In der von Regisseur Matthias Kessler moderierten Diskussion kam zunächst Marcus da Gloria Martins zu Wort, Pressesprecher der Polizei München, dem mehrere Anwesende noch einmal ausdrücklich für die gute Arbeit der Polizei an dem Tag dankten. „Ich glaube nicht, dass WhatsApp eine tickende Zeitbombe ist“, sagte da Gloria Martins. „Das Ganze hat mit Medienkompetenz zu tun.“ So habe in der ersten Stunde nach dem Amoklauf der Messenger-Dienst den Menschen vor allem gedient, um einander Hilfe und Sicherheit zu geben. Erst gegen 19 Uhr habe die Angst Blüten getrieben, von Phantomschießereien bis hin zu verschwommenen Fake-Bildern aus Afrika, die angeblich die Situation am OEZ zeigten. Jedoch gab da Gloria Martins auch zu bedenken, dass die Polizei am 22. Juli 2016 ja nicht Twittermeldungen nachging, sondern Anrufen unter der 110 – am Anfang aller Falschmeldungen standen immer noch klassische, mündliche Telefonanrufe von Bürgern in Panik. Einen Shutdown von Facebook und Co. hält der Polizist und Medienexperte, dem alle gerne zuhörten, deshalb für unangebracht. Zu sehr würden dadurch Hilfeleistungen und außerdem die Grundrechte eingeschränkt. „Die sozialen Medien werden von Vielen, und zwar nicht nur Jungen, nur nicht verantwortungsvoll genutzt“, schloss er.

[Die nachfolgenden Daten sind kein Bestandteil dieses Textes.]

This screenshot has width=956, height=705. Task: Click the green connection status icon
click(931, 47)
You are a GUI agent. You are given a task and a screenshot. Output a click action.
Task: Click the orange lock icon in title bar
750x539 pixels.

Die Sozialpsychologin Michaela Pfundmair, Professorin an der Ludwig-Maximilian-Universität München, sowie die Kriminologin und Psychologin Ursula Gasch aus Tübingen erhellten anschließend mit ihrer hervorragenden Sachkenntnis die psychologische Seite der Online-Panikreaktion: Der intuitive Glaube an Schreckensszenarien gehört zur Grundausstattung des Menschen, erläuterte Pfundmair, was andererseits laut Gasch die sowieso schon belasteten Polizisten als Mensch in die schwierige Lage versetzt, nicht nur für tatsächliche Geschehnisse geradestehen zu müssen, sondern womöglich auch noch für Fehler, die es ohne WhatsApp und Twitter gar nicht gäbe. Eine mögliche Lösung gab Dieter Frey vor, Professor für Sozialpsychologie an der LMU München: „Man muss die Leute kritischer machen, als Sender wie als Empfänger von Nachrichten“, forderte er. „Das ist die Aufgabe der Schulen und Elternhäuser. Auch die Sensibilität für Mobbing muss steigen.“ Letzteres war immerhin das Motiv des Attentäters vom OEZ.

„Den komplexen Bedrohungen der Zukunft können wir jedenfalls nur interdisziplinär begegnen“, schloss Brigadegeneral a.D. Johann Berger, ehemaliger Kommandeur im Landeskommando Bayern der Bundeswehr. „Es herrscht eine neue Welt-Unordnung, in der sich die Zusammenarbeit zwischen Polizei und Bundeswehr bereits in Übungen gut bewährt hat. Die Synergien zwischen den Ministerien sollten enger werden.“

Die abschließende Publikumsrunde bewies dann noch einmal, was sich auf dem Podium schon angedeutet hatte: Die sozialen Medien will niemand missen, wegen der Hilfe, die sie im Ernstfall bieten. Es handle sich eher um einen „Potenzialraum Social Media“, der mit mehr Wissen anzuwenden sei, verteidigten mehrere Gäste WhatsApp und Co.